Nigeria's Oyo State Trains 700 Youth to End Trafficking
Governor Seyi Makinde is launching a groundbreaking program that tackles human trafficking at its root by giving 700 young people real opportunities in climate-smart farming. The initiative offers returning migrants not just job training, but land, psychosocial support, and a pathway to rebuild their lives with dignity.
Nigeria's Oyo State is transforming how communities fight human trafficking by addressing the desperation that drives people to take dangerous migration routes in the first place.
Governor Seyi Makinde announced a comprehensive program that will train 700 rural and returning youth in climate-smart agriculture while providing access to 10,000 hectares of farmland. The initiative specifically targets survivors of human trafficking and irregular migration, offering them sustainable livelihoods instead of empty promises.
The program, called the Youth Empowerment and Reintegration Project, launched this week at the International Institute of Tropical Agriculture in Ibadan. It's a partnership between Oyo State, the National Commission for Refugees, and the International Centre for Migration Policy Development.
What makes this different from typical anti-trafficking efforts is the holistic approach. Returnees receive temporary shelter, psychosocial care to process trauma, skills training, legal assistance, and actual economic opportunities. The goal isn't just to rescue people but to restore their dignity and give them reasons to stay home.
"The true measure of migration governance lies not only in securing borders but in restoring hope, dignity and opportunities for returnees," Governor Makinde said through his Special Adviser on Migration and Homeland Security.

The timing couldn't be more critical.
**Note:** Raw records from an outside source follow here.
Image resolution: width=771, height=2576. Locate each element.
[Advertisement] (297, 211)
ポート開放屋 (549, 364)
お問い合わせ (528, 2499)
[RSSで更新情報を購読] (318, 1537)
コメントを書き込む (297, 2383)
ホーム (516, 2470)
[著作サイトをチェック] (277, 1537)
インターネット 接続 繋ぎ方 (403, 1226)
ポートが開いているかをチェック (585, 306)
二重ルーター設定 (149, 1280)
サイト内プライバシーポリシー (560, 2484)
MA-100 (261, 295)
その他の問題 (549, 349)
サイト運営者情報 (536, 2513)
Officials warn that traffickers increasingly use social media platforms like Facebook, Instagram and TikTok to lure victims with fake job offers and scholarships. Youth unemployment remains one of the biggest drivers pushing people toward dangerous desert crossings and exploitation abroad.
Dr. Sarah Adeyinka from the University of Amsterdam, who helped convene the program, praised Oyo State for going beyond awareness campaigns to create real alternatives. Several anonymous migrant returnees who shared their stories at the launch appealed for exactly this kind of tangible support to rebuild their lives.
The Ripple Effect
When young people have access to land and training, entire communities benefit. The 10,000 hectares being allocated across Oyo State will create farming enterprises that employ others, produce food locally, and demonstrate that staying home doesn't mean giving up on prosperity.
Climate-smart agriculture training also prepares these youth for the future, giving them skills to adapt to changing weather patterns while feeding their communities. Each person who builds a successful life becomes living proof that there are safer paths than trusting smugglers with impossible promises.
The program aligns with Nigeria's 2025 National Migration Policy and international standards for safe migration. By strengthening the state's Reintegration Committee and coordinating with federal agencies like NAPTIP, Oyo is building a sustainable system rather than a one-time intervention.
This approach recognizes a simple truth: people don't risk death in the desert because they want adventure but because they see no future at home, and giving them real alternatives saves lives.